Uropathogenic Escherichia coli are less likely than paired fecal E. coli to have CRISPR loci.

CRISPRs (Clustered Regularly Interspaced Short Palindromic Repeats) are short fragments of DNA that act as an adaptive immune system protecting bacteria against invasion by phages, plasmids or other forms of foreign DNA. Bacteria without a CRISPR locus may more readily adapt to environmental changes by acquiring foreign genetic material. Uropathogenic Escherichia coli (UPEC) live in a number of environments suggesting an ability to rapidly adapt to new environments. If UPEC are more adaptive than commensal E. coli we would expect that UPEC would have fewer CRISPR loci, and--if loci are present--that they would harbor fewer spacers than CRISPR loci in fecal E. coli. We tested this in vivo by comparing the number of CRISPR loci and spacers, and sensitivity to antibiotics (resistance is often obtained via plasmids) among 81 pairs of UPEC and fecal E. coli isolated from women with urinary tract infection. Each pair included one uropathogen and one commensal (fecal) sample from the same female patient. Fecal isolates had more repeats (p=0.009) and more unique spacers (p<0.0001) at four CRISPR loci than uropathogens. By contrast, uropathogens were more likely than fecal E. coli to be resistant to ampicillin, cefazolin and trimethoprim/sulfamethoxazole. However, no consistent association between CRISPRs and antibiotic resistance was identified.
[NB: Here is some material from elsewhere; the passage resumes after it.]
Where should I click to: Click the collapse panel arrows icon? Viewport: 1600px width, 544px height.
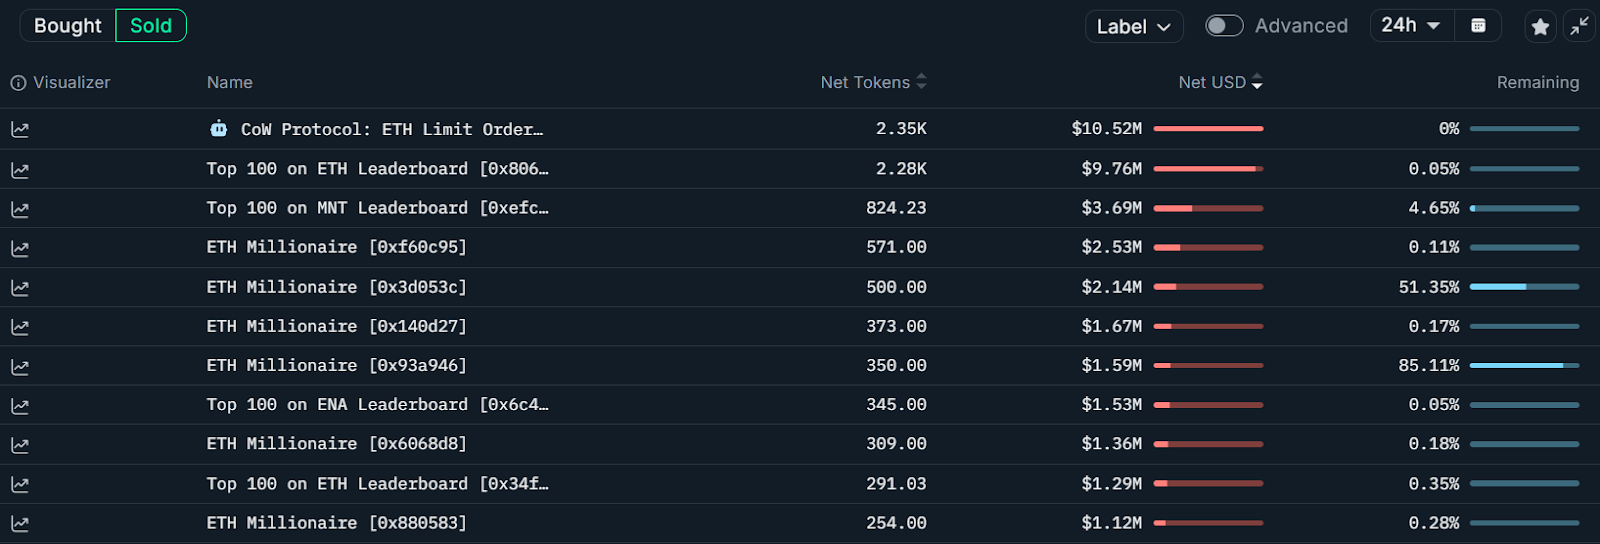[x=1579, y=26]
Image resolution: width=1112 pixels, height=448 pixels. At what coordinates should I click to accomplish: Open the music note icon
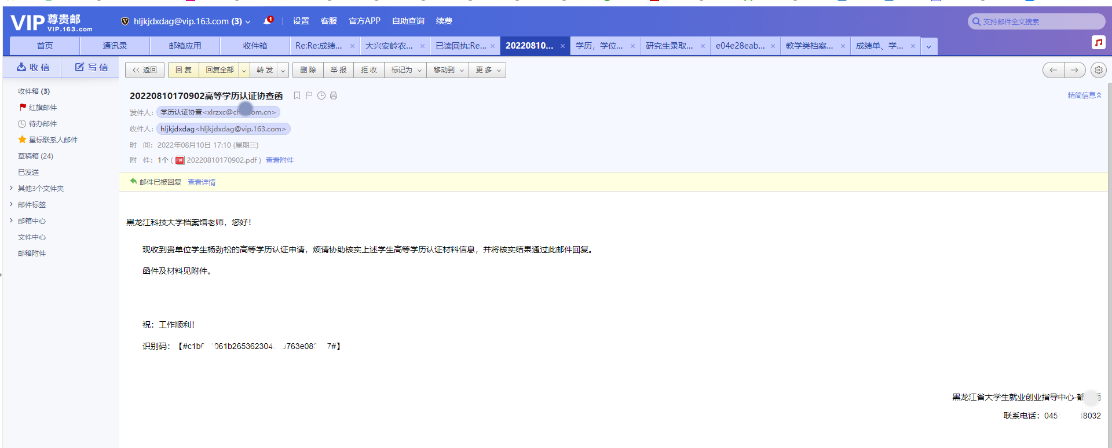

To our knowledge, this is the first study to compare fecal E. coli and pathogenic E. coli from the same individuals, and to test the association of CRISPR loci with antibiotic resistance. Our results suggest that the absence of CRISPR loci may make UPEC more susceptible to infection by phages or plasmids and allow them to adapt more quickly to various environments.